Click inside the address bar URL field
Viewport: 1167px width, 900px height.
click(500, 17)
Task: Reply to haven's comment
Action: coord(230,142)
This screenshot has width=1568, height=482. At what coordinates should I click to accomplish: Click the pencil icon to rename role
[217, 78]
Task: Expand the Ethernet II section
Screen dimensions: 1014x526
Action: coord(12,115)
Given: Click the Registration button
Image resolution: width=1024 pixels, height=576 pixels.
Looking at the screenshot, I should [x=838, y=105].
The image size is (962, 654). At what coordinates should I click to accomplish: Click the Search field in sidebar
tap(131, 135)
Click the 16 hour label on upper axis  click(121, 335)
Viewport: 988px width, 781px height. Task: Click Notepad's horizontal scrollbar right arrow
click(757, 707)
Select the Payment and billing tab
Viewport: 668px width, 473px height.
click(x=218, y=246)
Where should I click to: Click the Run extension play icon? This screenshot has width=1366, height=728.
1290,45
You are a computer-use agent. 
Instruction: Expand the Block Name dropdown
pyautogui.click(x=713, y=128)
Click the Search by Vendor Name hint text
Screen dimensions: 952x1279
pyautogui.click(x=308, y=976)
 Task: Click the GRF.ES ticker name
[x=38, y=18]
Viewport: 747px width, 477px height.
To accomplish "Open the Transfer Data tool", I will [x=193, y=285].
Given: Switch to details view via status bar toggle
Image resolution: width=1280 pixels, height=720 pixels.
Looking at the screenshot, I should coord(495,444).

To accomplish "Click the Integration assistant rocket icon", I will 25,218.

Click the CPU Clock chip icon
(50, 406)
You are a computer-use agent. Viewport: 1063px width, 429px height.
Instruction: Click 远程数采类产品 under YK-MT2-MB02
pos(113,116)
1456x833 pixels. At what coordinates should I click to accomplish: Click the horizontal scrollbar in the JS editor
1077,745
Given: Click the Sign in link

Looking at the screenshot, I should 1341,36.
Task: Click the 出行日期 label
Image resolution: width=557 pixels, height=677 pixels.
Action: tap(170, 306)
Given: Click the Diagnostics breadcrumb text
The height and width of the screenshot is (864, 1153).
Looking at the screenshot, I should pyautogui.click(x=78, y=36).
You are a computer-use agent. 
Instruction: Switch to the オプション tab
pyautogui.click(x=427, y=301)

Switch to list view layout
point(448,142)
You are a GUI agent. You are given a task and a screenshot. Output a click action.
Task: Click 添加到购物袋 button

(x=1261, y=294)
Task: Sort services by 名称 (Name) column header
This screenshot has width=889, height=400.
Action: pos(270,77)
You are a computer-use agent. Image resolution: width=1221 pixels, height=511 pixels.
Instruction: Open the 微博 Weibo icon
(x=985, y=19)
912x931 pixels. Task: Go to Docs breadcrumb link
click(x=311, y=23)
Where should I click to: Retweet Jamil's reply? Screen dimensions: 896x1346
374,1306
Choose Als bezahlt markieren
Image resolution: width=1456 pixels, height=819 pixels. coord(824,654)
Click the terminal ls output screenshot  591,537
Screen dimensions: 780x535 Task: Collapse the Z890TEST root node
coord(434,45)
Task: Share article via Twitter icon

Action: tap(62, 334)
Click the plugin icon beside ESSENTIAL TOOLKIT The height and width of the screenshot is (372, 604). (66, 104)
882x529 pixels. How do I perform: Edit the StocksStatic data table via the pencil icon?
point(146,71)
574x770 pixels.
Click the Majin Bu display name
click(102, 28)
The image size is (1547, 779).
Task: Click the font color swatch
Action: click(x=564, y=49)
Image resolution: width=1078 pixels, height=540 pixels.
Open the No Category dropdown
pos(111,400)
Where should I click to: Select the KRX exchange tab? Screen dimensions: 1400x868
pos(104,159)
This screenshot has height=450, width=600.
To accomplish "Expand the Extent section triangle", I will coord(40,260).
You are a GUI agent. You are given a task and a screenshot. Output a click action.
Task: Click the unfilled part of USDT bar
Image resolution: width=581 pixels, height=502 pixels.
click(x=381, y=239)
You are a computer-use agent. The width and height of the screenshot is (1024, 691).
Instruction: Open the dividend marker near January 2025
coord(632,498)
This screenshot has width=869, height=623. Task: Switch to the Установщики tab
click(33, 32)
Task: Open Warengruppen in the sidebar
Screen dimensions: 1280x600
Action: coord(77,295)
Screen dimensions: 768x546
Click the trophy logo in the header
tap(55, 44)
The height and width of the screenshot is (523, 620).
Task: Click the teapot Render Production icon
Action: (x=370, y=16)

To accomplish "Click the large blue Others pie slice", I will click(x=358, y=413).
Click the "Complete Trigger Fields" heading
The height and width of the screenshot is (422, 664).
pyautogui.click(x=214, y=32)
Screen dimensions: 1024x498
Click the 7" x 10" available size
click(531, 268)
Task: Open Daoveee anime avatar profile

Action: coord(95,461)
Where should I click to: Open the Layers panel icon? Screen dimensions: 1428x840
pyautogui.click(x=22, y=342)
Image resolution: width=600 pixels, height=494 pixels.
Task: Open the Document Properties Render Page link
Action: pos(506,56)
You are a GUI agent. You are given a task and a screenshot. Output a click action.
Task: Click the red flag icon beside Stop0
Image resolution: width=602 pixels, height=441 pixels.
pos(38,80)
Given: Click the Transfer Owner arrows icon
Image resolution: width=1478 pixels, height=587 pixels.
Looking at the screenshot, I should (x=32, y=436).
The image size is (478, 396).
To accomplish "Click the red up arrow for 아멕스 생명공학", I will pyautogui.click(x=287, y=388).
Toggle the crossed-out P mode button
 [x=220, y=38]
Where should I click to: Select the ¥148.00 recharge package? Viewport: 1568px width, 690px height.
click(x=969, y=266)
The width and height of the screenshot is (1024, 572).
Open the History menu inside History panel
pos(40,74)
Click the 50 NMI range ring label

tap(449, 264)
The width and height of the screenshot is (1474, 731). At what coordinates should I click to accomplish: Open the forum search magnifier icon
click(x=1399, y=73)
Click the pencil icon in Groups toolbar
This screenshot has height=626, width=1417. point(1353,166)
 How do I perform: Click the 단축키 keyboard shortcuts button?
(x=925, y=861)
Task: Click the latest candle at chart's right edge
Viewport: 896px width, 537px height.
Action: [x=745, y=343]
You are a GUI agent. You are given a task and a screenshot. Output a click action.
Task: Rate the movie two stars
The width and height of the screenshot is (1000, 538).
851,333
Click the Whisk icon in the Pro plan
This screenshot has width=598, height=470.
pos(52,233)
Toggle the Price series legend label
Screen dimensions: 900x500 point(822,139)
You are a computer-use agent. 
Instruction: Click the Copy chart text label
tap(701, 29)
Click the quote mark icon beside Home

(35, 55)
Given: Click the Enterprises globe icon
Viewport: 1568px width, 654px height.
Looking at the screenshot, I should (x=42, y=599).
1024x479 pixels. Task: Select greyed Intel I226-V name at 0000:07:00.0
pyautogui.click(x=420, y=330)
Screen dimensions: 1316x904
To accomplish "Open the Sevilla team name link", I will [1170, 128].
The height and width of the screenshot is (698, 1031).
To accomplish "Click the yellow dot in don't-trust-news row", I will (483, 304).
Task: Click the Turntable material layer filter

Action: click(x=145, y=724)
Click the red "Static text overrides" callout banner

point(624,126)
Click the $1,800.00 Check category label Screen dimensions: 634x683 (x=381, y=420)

◆ Exercise details ◆
Since only part of the listing is wanted, copy exactly the lines from the one holding "Where should I click to: Retweet" to the one holding "Image resolution: width=1078", both included.

◆ Reply to the exercise ◆
Where should I click to: Retweet Jamil's reply? Screen dimensions: 896x1346
374,1306
Choose Als bezahlt markieren
Image resolution: width=1456 pixels, height=819 pixels. coord(824,654)
Click the terminal ls output screenshot  591,537
Screen dimensions: 780x535 Task: Collapse the Z890TEST root node
coord(434,45)
Task: Share article via Twitter icon

Action: tap(62, 334)
Click the plugin icon beside ESSENTIAL TOOLKIT The height and width of the screenshot is (372, 604). (66, 104)
882x529 pixels. How do I perform: Edit the StocksStatic data table via the pencil icon?
point(146,71)
574x770 pixels.
Click the Majin Bu display name
click(102, 28)
The image size is (1547, 779).
Task: Click the font color swatch
Action: click(x=564, y=49)
Image resolution: width=1078 pixels, height=540 pixels.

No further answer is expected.